Hard Eight is essentially a movie with four leads, all of whom seem to be fundamentally messed up people trying to present a front to the world. Clementine does it through seduction and flirting, a combination of manufactured innocence and scared world-weariness that Paltrow pulls off with a surprising amount of grace. Reilly’s hang-dog expressions make John a pitiful man you feel almost angry for being suckered in by. He’s a loser through and through, but on some deep level the movie presents him as the one everyone wants to love, because he represents who they wish they could be.
Jimmy is probably the most complex, though, as he’s never defined aside from how he juxtaposes against Sydney. Where Sydney is reserved and careful, Jimmy talks unprompted about everything, telling stories about things he maybe shouldn’t be telling you. But you get the sense he knows exactly what he’s doing, over-sharing strategically to get you to trust him. He’s rude and loud and seems happy to overstay every welcome because nobody is willing to call him on it so long as he pretends everything is cool. Sydney’s expressions alone are enough to make you hate him, a weary sigh and a stare of “Just who does this asshole think he is?” It’s an amazing role, the kind of fool’s gold monster that Samuel L Jackson used to play before he became a cliche, not entirely dissimilar to his equally amazing role in Jackie Brown.
But this is fully Philip Baker Hall’s movie, and in the end it’s a movie about a man who has lost everything so many times he seems to have almost forgotten how to be the monster you sense he was. He just wants people around him, even if those people will be the end of him. Every other character seems to try his patience, but he seems like he wouldn’t have it any other way. In the end, being uncertain and gambling it all on other people is better than the alternative–endless days spent playing the conservative gambles at casinos who all know his name.

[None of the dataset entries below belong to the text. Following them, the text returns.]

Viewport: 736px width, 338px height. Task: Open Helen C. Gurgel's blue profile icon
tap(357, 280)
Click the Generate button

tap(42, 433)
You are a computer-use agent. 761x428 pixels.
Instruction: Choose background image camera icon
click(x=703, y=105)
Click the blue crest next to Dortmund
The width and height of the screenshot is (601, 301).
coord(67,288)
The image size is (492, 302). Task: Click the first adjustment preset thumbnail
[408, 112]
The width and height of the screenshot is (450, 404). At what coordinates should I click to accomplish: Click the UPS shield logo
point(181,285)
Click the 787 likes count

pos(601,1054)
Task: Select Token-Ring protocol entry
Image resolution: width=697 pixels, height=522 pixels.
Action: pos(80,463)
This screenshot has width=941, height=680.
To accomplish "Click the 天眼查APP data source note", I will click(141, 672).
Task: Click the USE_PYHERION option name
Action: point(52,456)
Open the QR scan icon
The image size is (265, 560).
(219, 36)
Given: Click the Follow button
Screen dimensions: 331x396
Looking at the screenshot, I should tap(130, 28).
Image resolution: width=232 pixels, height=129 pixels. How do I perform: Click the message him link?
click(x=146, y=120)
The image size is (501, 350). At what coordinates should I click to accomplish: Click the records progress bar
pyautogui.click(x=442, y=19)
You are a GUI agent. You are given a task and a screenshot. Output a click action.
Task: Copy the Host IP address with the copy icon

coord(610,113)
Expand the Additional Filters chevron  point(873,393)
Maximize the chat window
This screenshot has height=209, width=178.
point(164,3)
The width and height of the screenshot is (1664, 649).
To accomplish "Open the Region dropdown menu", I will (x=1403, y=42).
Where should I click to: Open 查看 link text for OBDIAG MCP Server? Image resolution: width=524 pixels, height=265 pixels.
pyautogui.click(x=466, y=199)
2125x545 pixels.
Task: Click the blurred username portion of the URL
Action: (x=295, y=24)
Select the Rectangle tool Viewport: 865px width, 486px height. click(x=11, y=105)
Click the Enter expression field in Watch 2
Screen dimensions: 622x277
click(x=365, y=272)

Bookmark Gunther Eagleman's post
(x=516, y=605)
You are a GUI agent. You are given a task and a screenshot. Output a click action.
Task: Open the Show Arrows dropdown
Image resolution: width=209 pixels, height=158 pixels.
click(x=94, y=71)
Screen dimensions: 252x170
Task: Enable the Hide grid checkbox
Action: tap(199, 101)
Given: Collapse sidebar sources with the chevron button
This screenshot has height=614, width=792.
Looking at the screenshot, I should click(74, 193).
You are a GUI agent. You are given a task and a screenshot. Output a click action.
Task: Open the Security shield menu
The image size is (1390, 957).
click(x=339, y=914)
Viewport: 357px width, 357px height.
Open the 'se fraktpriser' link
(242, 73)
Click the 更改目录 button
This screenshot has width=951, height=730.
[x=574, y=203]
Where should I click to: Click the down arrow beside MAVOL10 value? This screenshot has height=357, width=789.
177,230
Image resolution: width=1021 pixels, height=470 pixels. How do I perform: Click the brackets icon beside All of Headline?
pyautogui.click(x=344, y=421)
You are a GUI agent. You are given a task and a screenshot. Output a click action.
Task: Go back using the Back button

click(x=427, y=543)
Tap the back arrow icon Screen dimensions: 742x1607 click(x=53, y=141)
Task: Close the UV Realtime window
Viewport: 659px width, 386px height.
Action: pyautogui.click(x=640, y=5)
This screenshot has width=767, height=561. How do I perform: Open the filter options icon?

That performance is what makes Hard Eight so wonderful. It’s hinged on people we understand without the movie trying too hard to explain to us, a character driven piece that has the tension and intrigue of most crime or noir dramas, boiled down to its fundamental sensibilities of conflict with the plot mostly just hanging out in the lounge drinking the comped drinks. It’s frankly damn amazing, not just as a first picture but as any picture, and it is the most auspicious start to this project I can imagine.